Social Engineering
What is it and how can we defend against them
In cybersecurity, social engineering refers to the use of psychological manipulation to trick people into revealing confidential information or performing actions that compromise security. Instead of hacking into systems through technical means, attackers exploit human behavior—such as trust, fear, urgency, or curiosity.
Here's how it works:
Social engineering attacks often follow a pattern:
- Research: The attacker gathers information about the target (e.g., job role, contacts, habits).
- Engagement: They initiate contact—via email, phone, social media, or in person.
- Manipulation: They use persuasive tactics to gain trust or create a sense of urgency.
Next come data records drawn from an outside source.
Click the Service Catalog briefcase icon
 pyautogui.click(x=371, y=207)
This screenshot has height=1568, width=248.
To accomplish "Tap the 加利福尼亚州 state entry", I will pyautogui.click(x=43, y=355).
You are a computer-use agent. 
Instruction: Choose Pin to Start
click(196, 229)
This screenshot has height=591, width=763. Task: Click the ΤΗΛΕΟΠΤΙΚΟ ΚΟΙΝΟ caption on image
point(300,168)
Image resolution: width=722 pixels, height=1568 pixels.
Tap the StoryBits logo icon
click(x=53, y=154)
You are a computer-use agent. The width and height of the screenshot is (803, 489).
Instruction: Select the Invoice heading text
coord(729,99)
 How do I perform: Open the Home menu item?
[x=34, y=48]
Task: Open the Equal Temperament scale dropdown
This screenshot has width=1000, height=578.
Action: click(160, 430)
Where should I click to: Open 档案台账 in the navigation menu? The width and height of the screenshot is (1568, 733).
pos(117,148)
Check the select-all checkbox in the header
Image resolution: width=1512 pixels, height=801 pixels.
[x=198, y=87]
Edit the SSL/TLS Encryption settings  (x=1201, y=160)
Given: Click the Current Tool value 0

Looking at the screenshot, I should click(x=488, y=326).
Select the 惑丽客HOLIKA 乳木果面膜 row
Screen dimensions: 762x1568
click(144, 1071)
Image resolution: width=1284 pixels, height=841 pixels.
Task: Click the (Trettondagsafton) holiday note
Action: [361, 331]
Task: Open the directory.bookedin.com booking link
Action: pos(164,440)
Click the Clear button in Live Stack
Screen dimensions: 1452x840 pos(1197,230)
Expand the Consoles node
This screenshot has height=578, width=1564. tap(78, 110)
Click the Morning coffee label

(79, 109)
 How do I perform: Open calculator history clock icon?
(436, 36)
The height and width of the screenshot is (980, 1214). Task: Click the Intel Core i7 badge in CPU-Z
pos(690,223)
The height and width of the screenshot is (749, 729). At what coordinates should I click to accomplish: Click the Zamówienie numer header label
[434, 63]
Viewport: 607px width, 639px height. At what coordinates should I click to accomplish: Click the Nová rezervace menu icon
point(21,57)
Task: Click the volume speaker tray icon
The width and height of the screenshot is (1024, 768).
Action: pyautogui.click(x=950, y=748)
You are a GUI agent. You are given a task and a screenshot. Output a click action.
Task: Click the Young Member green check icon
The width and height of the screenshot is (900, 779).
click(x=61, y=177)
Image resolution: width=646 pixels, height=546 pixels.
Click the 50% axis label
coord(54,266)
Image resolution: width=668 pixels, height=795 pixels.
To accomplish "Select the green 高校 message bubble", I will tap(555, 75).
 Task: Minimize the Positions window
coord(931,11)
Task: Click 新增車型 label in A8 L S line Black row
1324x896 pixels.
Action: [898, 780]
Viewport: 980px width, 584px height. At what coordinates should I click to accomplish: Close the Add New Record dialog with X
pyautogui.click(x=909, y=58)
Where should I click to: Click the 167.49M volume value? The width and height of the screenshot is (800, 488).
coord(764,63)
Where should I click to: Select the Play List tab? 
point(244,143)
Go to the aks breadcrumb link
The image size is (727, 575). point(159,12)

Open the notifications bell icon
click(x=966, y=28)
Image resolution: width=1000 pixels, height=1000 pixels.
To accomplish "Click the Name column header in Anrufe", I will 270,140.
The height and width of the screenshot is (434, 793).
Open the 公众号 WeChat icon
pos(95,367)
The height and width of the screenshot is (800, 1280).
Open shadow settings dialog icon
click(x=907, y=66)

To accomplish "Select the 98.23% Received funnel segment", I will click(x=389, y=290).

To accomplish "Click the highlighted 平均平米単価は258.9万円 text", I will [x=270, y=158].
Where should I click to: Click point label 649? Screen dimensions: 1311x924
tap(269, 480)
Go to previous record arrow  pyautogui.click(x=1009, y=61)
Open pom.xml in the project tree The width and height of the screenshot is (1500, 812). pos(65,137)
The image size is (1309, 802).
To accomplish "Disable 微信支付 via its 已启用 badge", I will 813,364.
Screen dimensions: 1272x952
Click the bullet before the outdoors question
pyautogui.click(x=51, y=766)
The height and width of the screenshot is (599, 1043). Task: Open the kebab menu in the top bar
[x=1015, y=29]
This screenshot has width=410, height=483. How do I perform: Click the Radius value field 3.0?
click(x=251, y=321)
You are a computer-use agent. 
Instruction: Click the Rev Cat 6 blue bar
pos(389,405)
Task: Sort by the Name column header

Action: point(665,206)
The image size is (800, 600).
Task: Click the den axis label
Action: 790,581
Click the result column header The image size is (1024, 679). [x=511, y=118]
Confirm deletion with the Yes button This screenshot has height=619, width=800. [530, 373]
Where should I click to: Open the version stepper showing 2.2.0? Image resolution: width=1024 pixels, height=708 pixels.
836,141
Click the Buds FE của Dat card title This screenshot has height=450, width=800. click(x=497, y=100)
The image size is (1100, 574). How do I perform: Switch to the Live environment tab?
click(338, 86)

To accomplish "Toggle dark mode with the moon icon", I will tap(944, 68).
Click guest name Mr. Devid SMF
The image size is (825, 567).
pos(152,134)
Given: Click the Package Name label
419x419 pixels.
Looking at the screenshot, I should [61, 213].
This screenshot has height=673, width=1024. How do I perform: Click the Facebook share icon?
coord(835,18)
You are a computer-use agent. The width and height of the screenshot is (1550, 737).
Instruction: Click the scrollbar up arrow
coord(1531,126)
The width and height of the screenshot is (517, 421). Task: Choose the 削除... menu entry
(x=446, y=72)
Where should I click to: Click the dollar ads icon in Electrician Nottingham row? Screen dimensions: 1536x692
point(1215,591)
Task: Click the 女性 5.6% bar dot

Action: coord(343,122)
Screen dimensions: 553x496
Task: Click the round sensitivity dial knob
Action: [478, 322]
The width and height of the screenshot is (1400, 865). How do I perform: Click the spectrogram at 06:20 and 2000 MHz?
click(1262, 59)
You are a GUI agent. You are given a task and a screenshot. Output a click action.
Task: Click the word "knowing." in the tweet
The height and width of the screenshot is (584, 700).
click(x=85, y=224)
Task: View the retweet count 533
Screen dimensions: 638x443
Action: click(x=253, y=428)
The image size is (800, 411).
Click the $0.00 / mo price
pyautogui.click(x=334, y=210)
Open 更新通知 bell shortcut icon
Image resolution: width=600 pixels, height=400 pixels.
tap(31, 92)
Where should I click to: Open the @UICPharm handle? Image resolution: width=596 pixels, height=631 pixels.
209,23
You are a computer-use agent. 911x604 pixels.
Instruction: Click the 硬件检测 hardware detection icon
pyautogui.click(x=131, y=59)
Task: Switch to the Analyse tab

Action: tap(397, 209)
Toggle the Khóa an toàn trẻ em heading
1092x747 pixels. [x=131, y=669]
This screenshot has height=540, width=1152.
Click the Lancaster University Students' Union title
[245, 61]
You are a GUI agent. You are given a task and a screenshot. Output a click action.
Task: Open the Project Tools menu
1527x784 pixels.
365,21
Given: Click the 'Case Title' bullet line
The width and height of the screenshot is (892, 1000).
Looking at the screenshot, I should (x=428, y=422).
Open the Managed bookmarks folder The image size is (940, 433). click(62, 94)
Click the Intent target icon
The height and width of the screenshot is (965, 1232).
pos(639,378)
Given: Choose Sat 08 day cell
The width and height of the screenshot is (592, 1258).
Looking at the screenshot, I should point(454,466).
- Exploitation: The victim is tricked into giving up sensitive data, clicking a malicious link, or granting access.
Common Types of Social Engineering Attacks
| Type | Description | Example |
|---|---|---|
| Phishing | Mass emails that appear legitimate | Fake bank alert asking for login details |
| Spear Phishing | Targeted phishing aimed at a specific person | Email pretending to be from a colleague |
| Whaling | Phishing aimed at executives | CEO receives fake invoice request |
| Pretexting | Attacker creates a fabricated scenario | Pretending to be IT support to get passwords |
| Baiting | Luring victims with something tempting | USB drive labeled “Confidential” left in office |
| Tailgating | Gaining physical access by following someone into a secure area | Pretending to be a delivery person |
How to Defend Against Social Engineering
- Security Awareness Training: Teach employees how to recognize and respond to suspicious behavior.
- Verify Requests: Always confirm sensitive requests through a second channel.
- Limit Information Sharing: Be cautious about what is shared publicly or on social media.
- Use Multi-Factor Authentication (MFA): Adds a layer of protection even if credentials are compromised.
- Report Incidents: Encourage a culture of reporting suspicious activity.
Social engineering is effective because it targets the human element, often considered the weakest link in cybersecurity.